The present study also supported the positive association between daytime napping and obesity (especially abdominal obesity) [33, 39, 40]. Compared with non-napping, daytime napping was associated with a greater risk of obesity in the Hispanic Community Health Study/Study of Latinos Sueño Ancillar Study [33]. The Study of Osteoporotic Fractures also showed a dose-response association between a longer duration of daytime napping and a higher risk of obesity [39], which was also supported by the China Health and Retirement Longitudinal Study [40].
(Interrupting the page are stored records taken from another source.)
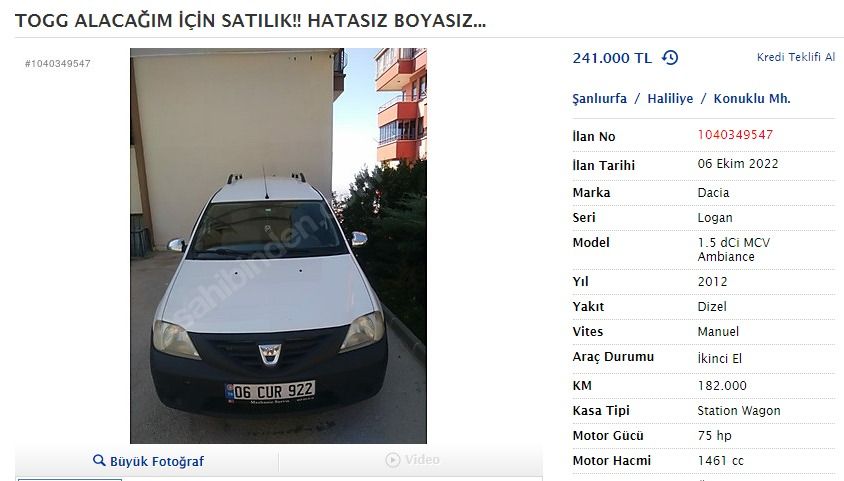Click the Video tab label
The image size is (844, 481).
click(x=422, y=460)
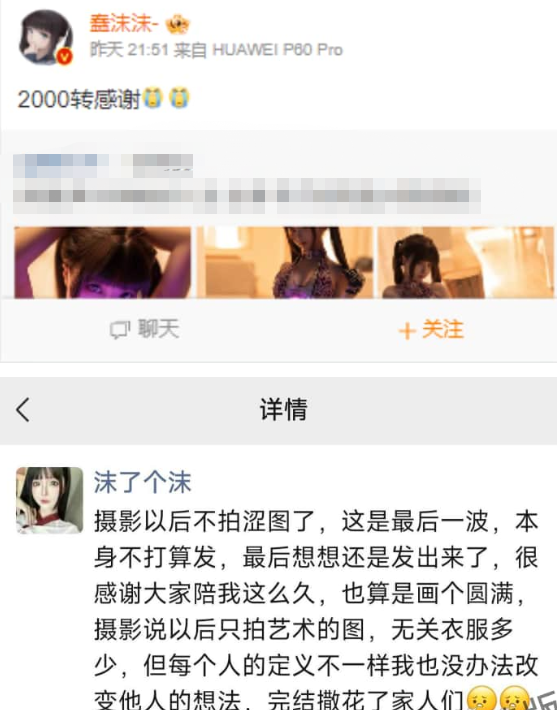Screen dimensions: 557x710
Task: Open the blurred reposted username
Action: coord(103,165)
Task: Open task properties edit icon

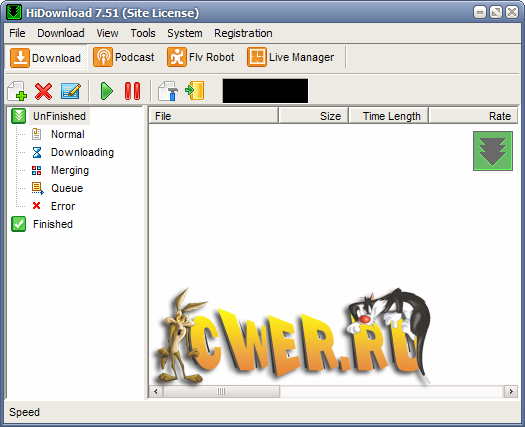Action: tap(71, 91)
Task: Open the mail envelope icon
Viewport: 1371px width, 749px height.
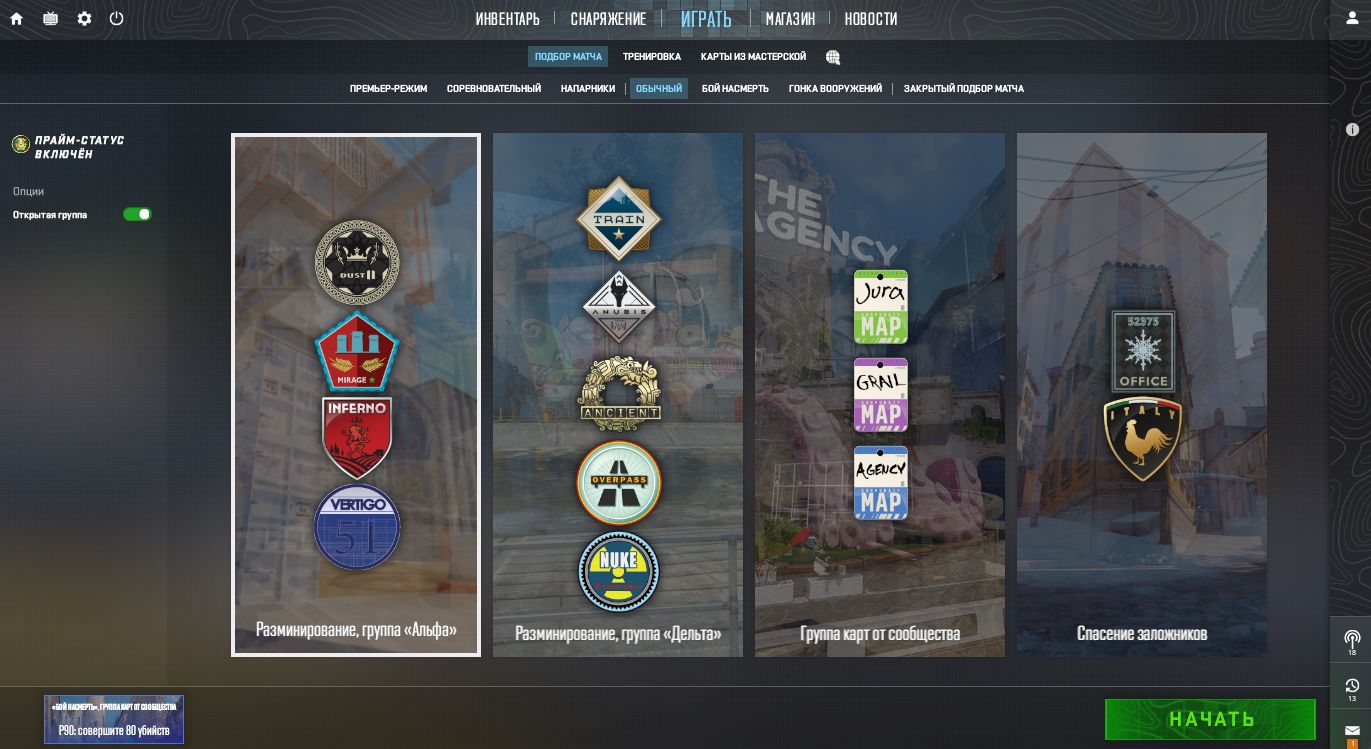Action: click(x=1351, y=732)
Some possible biological mechanisms have been proposed for the positive association of daytime napping with obesity and further development of T2DM. First, napping could increase adiposity through circadian rhythm-related neuroendocrine dysfunction and behavior-related changes [41, 42], which may further lead to a higher risk of T2DM [43]. Moreover, the sympathetic nervous system might be activated after daytime napping and subsequently increase the cortisol level [44], which may promote eating behavior and fat deposition and lead to weight gain [45]. The fat deposition tended to occur in the abdominal area through fat redistribution from peripheral to central depots [46]. In addition, daytime napping is directly associated with a longer duration bedtime, which may also decrease energy expenditure and cause fat deposition [47]. Furthermore, higher level of inflammatory biomarkers may have also played a role in the association of daytime napping with obesity and T2DM [48,49,50].
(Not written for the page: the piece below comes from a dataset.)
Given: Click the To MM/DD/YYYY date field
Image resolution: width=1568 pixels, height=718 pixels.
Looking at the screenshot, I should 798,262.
There were some limitations in this study. First, the causal pathway from napping to obesity and then to diabetes could not be confirmed in this study. However, previous prospective cohort studies and Mendelian randomization have reported consistently positive associations of daytime napping with T2DM [4, 12,13,14,15,16,17,18,19, 24] and obesity [21,22,23,24, 27]. These results support the causal link being inferred. Moreover, of these studies mentioned above, some proposed the possible mediation via obesity but without examining the mediation effects explicitly [4, 15, 17,18,19, 27]. Our study adds to the previous literature by investigating and quantifying the mediation role of napping. Moreover, reverse causation (i.e., patients with diabetes tended to have daytime napping) cannot be ruled out, although daytime napping is a long-accepted culture in China, which might have been formed since young age. Notably, previous prospective cohort studies and Mendelian randomization have shown a positive association from daytime napping to obesity, but not vice versa [21,22,23,24], supporting the causal direction from napping to obesity. Second, assessment of daytime napping was self-reported and thus misclassification error was possible. Further studies using more accurate and detailed assessment of napping are needed. Third, as participants of this study were volunteers of older people in southern China, sample representativeness might also be a concern. However, within age-group, our participants had similar prevalence of T2DM and IFG to the nationally representative samples of Chinese [51]. Finally, residual confounding cannot be completely ruled out, although we have adjusted for many potential confounders reported in the literature to minimize the confounding effect.

Conclusions

Our study firstly identified and quantified the mediating role of increased WC, WHR and WHtR in the association of daytime napping with T2DM. The findings provided new insights in understanding the possible mechanisms involved in the association between daytime napping and T2DM.